Dari sejumlah kasus positif terkonfirmasi tersebut, angka kematian
pasien positif corona di dunia saat ini sudah mencapai 413,237 orang
(Johns Hopkins University. 2020).
Sejak kemunculan pertamanya di Wuhan, Tiongkok pada Desember
2019, penularan virus SARS-CoV-2 begitu cepat dan nyaris tidak ada
satu negara pun yang dapat menghindarinya (Prem K. et all., 2020).
Banyak virus corona terkait SARS-CoV ditemukan pada kelelawar,
bahkan investigasi sebelumnya telah menunjukkan bahwa beberapa
kelelawar SARS-CoV mungkin dapat menginfeksi manusia (Soufi, G.J.
et all., 2020). Dalam penelitiannya, Wenti Dwi Febriani, et all. (2020)
telah mendokumentasikan bahwa kelelawar diketahui membawa virus
corona ke beberapa negara, Hasil penelitiannya membuktikan bahwa
dari 95 sampel kelelawar, 24 di antaranya sebagai dugaan positif untuk
virus corona (Bat CoV). Selanjutnya delapan dari 24 sampel dianalisis
dengan sequencing nukleotida dan dikonfirmasi sebagai Bat CoV.
Penelitiannya juga menunjukkan bahwa kelelawar adalah reservoir
untuk virus yang dimiliki berpotensi zoonosis dan berpotensi menjadi
patogen berbahaya bagi kesehatan manusia. Berdasarkan kondisi
tersebut maka penanganan virus ini tidak bisa dilakukan secara
serampangan. Tidak hanya ditopang dengan fasilitas medis, sosialisasi,
dan edukasi yang masif, bahkan hingga melakukan rekayasa sosial,
akan tetapi juga termasuk melakukan pembenahan di bidang lingkungan
hidup.
Penularan penyakit dari satwa liar kepada manusia memang bukan hal
yang baru.

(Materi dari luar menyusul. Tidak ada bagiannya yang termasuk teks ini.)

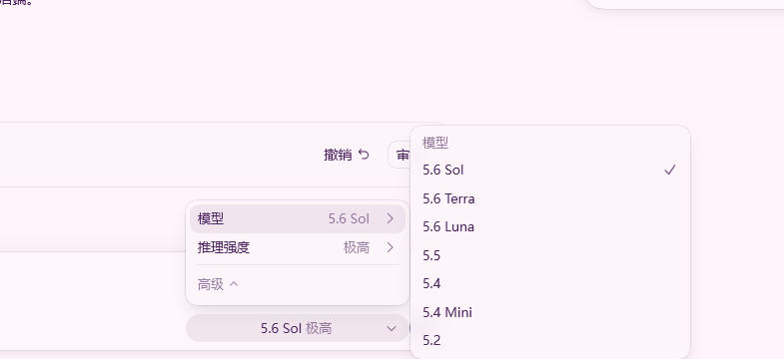Open the 推理强度 submenu
784x359 pixels.
[x=298, y=247]
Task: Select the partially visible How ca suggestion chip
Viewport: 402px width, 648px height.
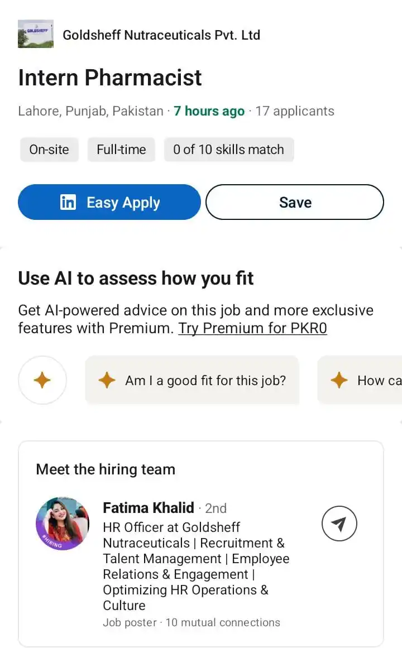Action: (x=360, y=380)
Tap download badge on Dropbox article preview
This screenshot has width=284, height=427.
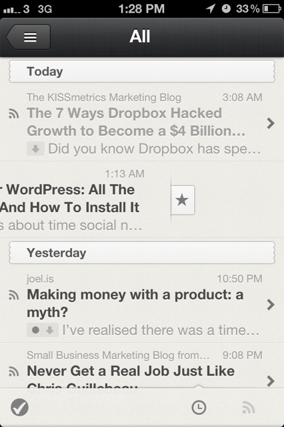[35, 149]
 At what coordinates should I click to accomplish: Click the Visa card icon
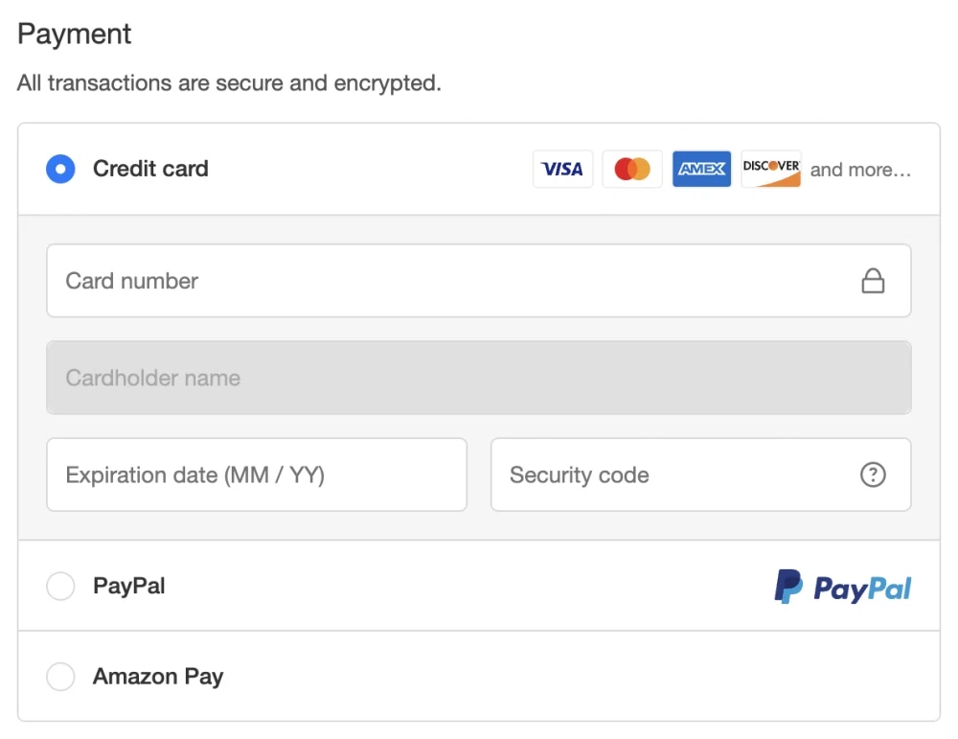[562, 169]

Mulai dari AIDS, ebola, SARS, MERS, hingga kini SARS-
CoV-2 yang menyebabkan COVID-19 dan menjadi pandemi global.
Semua penyakit itu mulanya berasal dari hewan (zoonosis). Satwa liar
telah menjadi sumber penyakit menular yang baru. Dalam sebuah
diskusi online bertajuk “Covid-19 and Our Relationship with Wildlife”,
(Kompas.com, 22/4) Direktur Kantor Lingkungan Hidup USAID
Indonesia, Matthew Burton menyebutkan 60 persen Emerging Infectious
Disease (EID) berasal dari hewan dan 70 persen EID berasal dari satwa
liar. Matthew mencontohkan HIV diketahui berasal dari simpanse.
Deforestasi sangat berkaitan dengan virus Ebola, karena kontak
manusia yang semakin dekat dengan satwa liar. Di hutan Amazon,
deforestasi meningkatkan prevalensi penyakit malaria karena hutan
gundul menjadi habitat ideal untuk nyamuk. Ini artinya perlakuan
manusia terhadap lingkungan sangat berkaitan dengan respon dari alam
(Nursastri, 2020).
 Bahan diskusi

Bagaimana kerusakan lingkungan terkait dengan pola transmisi penyakit menular

( covid19)?

Bagaimana kaitan zoonosis (penyakit yang ditularkan dari hewan) dengan pencairan es?

Sebelum pandemi Covid-19, adakah contoh kasus penularan penyakit yang berhubungan

dengan perubahan iklim atau kerusakan lingkungan?